I have a table with 100 million rows and this is only going to continue to grow.
In order to speed up select
queries, I want to partition this table, what is the best approach to doing this? I have never partitioned a table before and I'm not sure where to even begin.
I do have indexes on the columns most often used for where
clauses, group by
, or order by
.
Edit Part 1: Right now, my select queries take approximately 55-60 seconds each, with indexes.
Edit Part 2: My table is not normalized up to 3NF. It's currently one giant table in a 1NF form. The table has approximately 13 columns with 100 million + rows.
I only have indexes on columns that I use to filter my select queries on.
The cardinality of the columns that are indexed is pretty high with many different values (for example, email, employee number, dates, etc.)
Edit Part 3: I looked at the link that Mark posted and it is a very good reference, I just have a few questions about the function that they used.

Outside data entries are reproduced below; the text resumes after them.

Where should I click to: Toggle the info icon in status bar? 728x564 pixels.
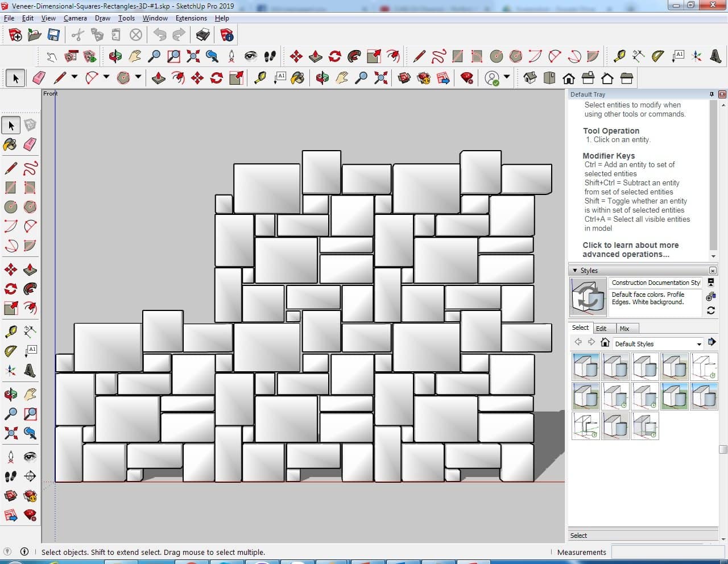click(24, 551)
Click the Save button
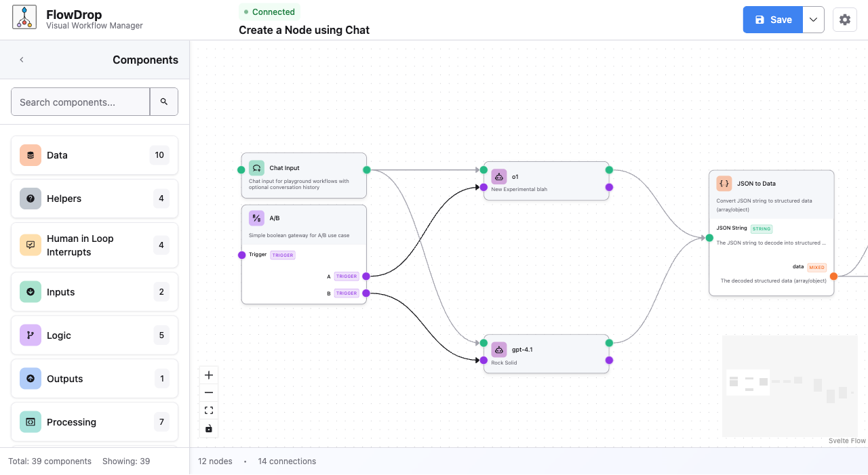 coord(772,20)
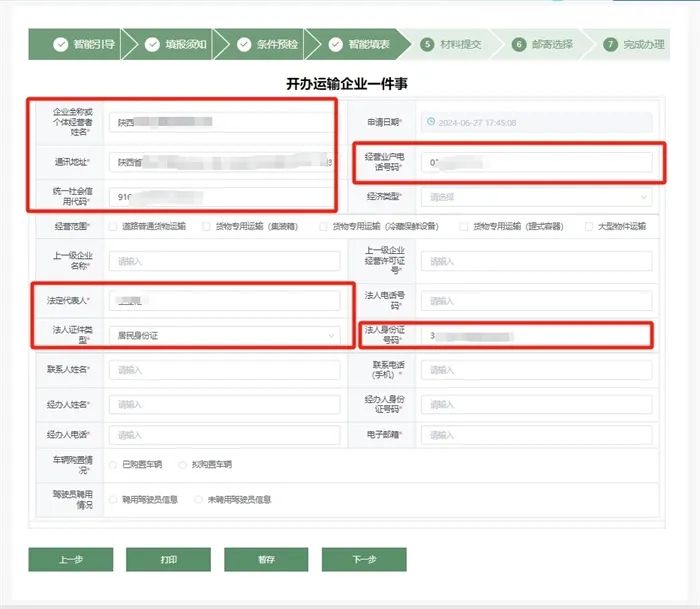The width and height of the screenshot is (700, 609).
Task: Open the 经济类型 dropdown
Action: [x=536, y=197]
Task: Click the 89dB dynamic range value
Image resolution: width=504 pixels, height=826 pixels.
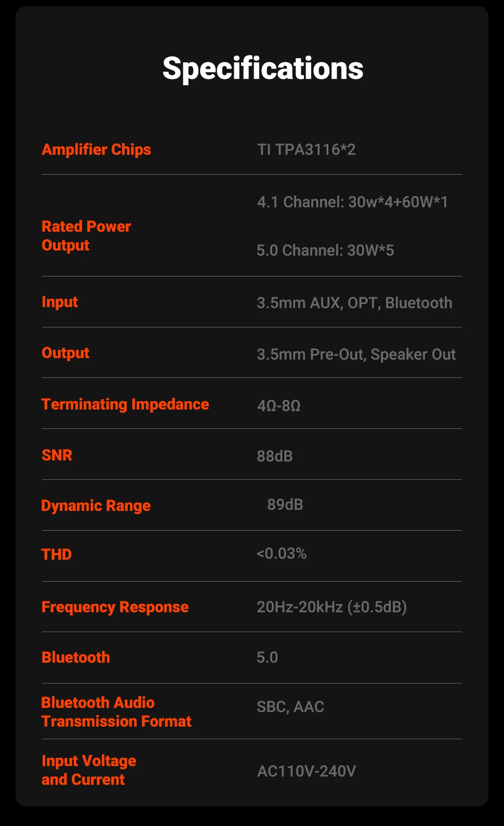Action: click(285, 505)
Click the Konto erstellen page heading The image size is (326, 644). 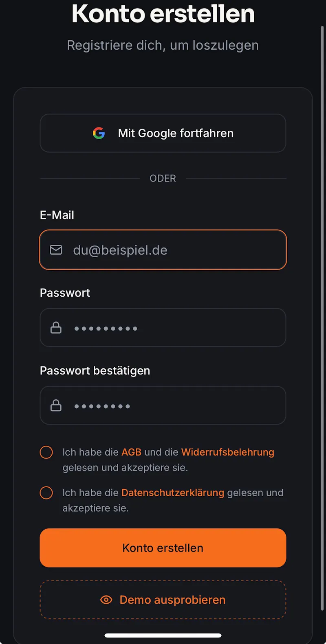pyautogui.click(x=163, y=13)
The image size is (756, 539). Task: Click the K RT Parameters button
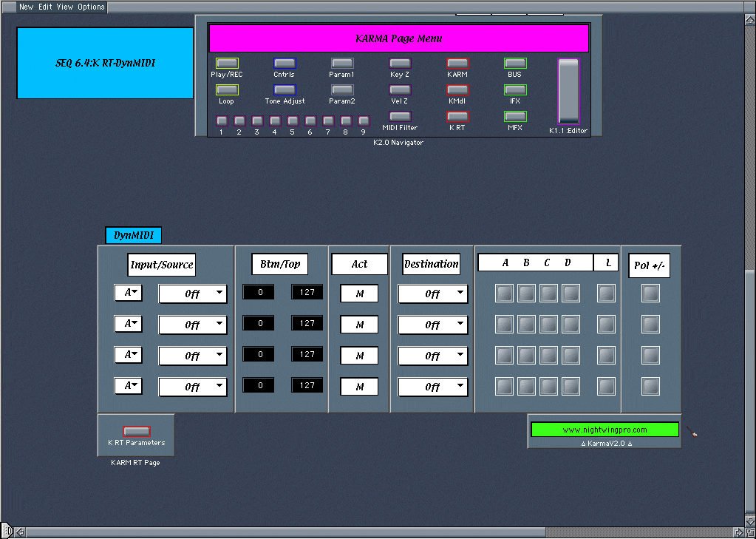coord(136,431)
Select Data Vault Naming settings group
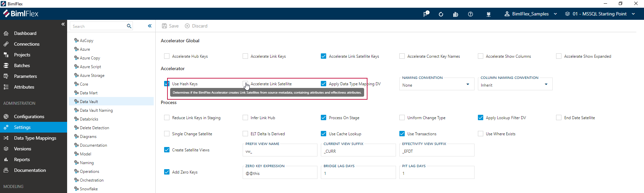The height and width of the screenshot is (193, 644). point(96,110)
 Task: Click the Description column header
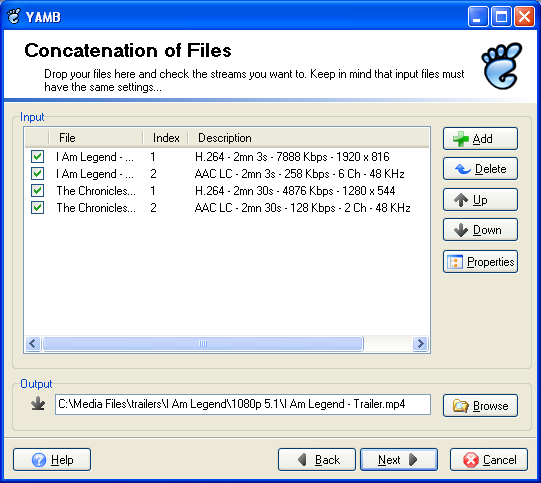tap(308, 138)
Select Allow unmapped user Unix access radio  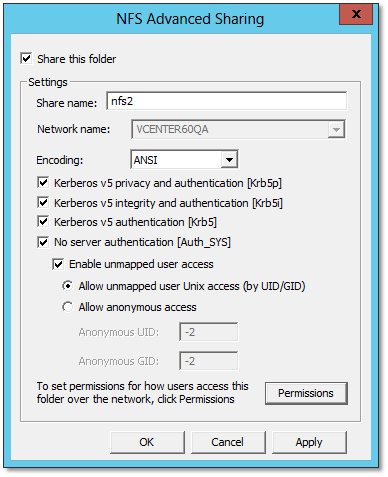68,286
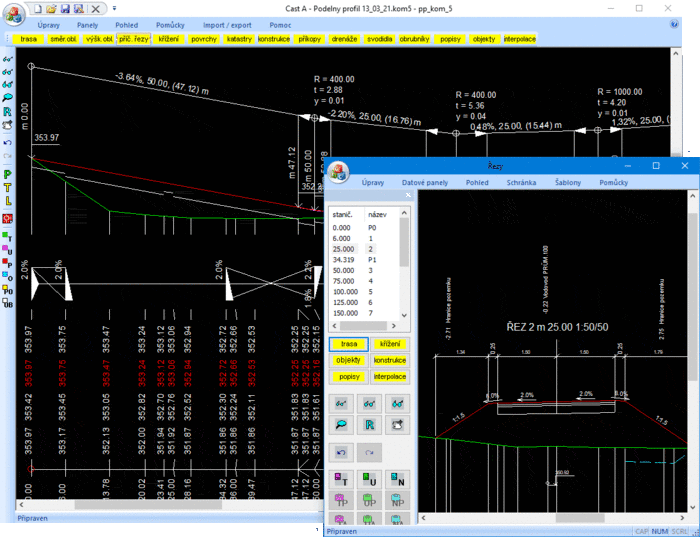Click the 'interpolace' button in Řezy panel
The image size is (700, 537).
[389, 375]
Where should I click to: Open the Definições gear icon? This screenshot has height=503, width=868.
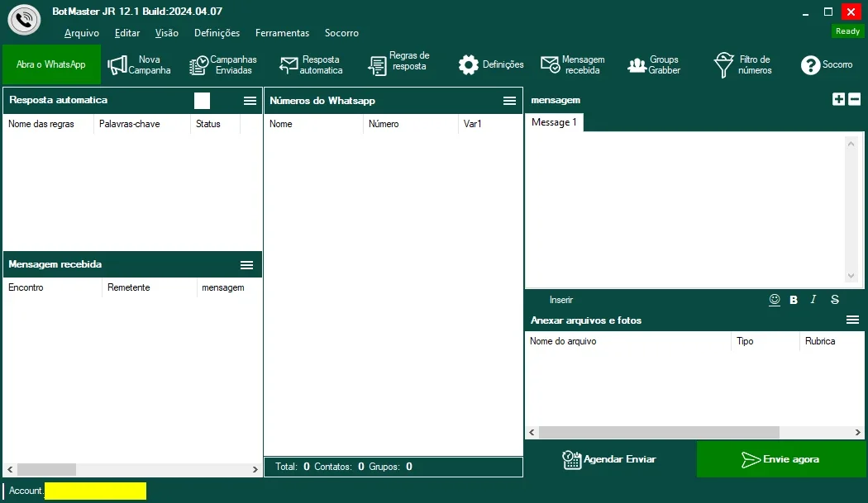click(469, 64)
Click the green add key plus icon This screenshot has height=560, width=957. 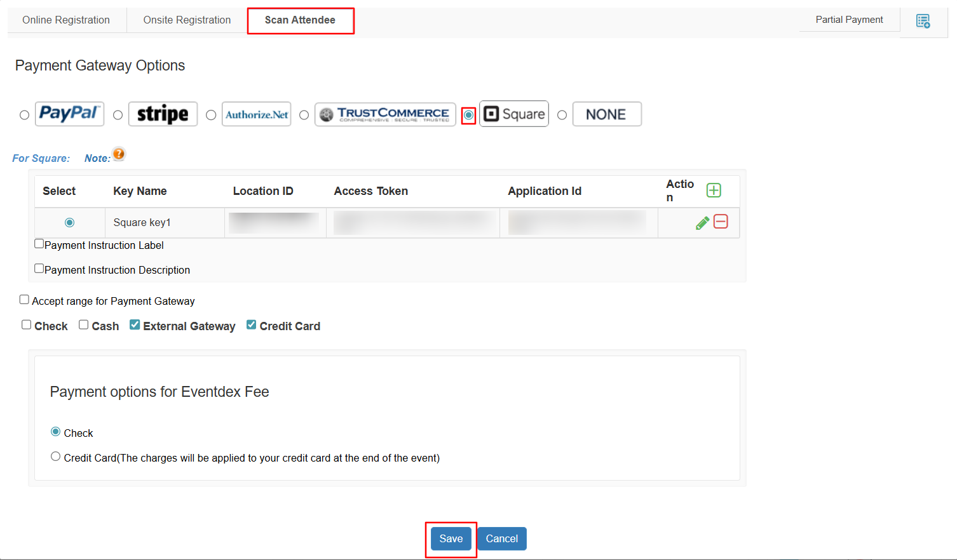click(714, 190)
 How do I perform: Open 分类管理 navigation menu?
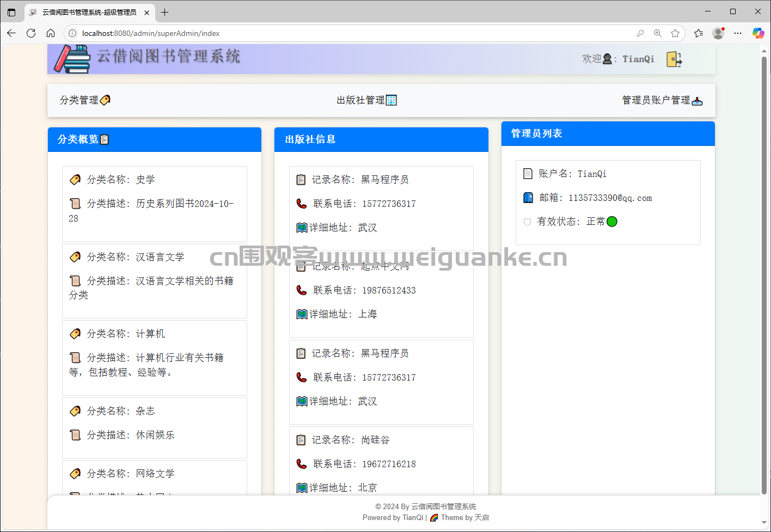click(85, 100)
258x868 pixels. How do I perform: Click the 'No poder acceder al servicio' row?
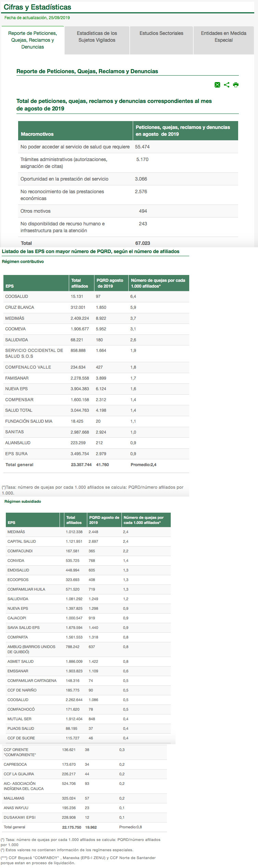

CREATE OR REPLACE FUNCTION measurement_insert_trigger()
RETURNS TRIGGER AS $$
BEGIN
IF ( NEW.logdate >= DATE '2006-02-01' AND
NEW.logdate < DATE '2006-03-01' ) THEN
INSERT INTO measurement_y2006m02 VALUES (NEW.*);
ELSIF ( NEW.logdate >= DATE '2006-03-01' AND
NEW.logdate < DATE '2006-04-01' ) THEN
INSERT INTO measurement_y2006m03 VALUES (NEW.*);
...
ELSIF ( NEW.logdate >= DATE '2008-01-01' AND
NEW.logdate < DATE '2008-02-01' ) THEN
INSERT INTO measurement_y2008m01 VALUES (NEW.*);
ELSE
RAISE EXCEPTION 'Date out of range. Fix the measurement_insert_trigger() function!';
END IF;
RETURN NULL;
END;
$$
LANGUAGE plpgsql;
What exactly does $$ mean? I have never created a function before using SQL and am new to programming in general.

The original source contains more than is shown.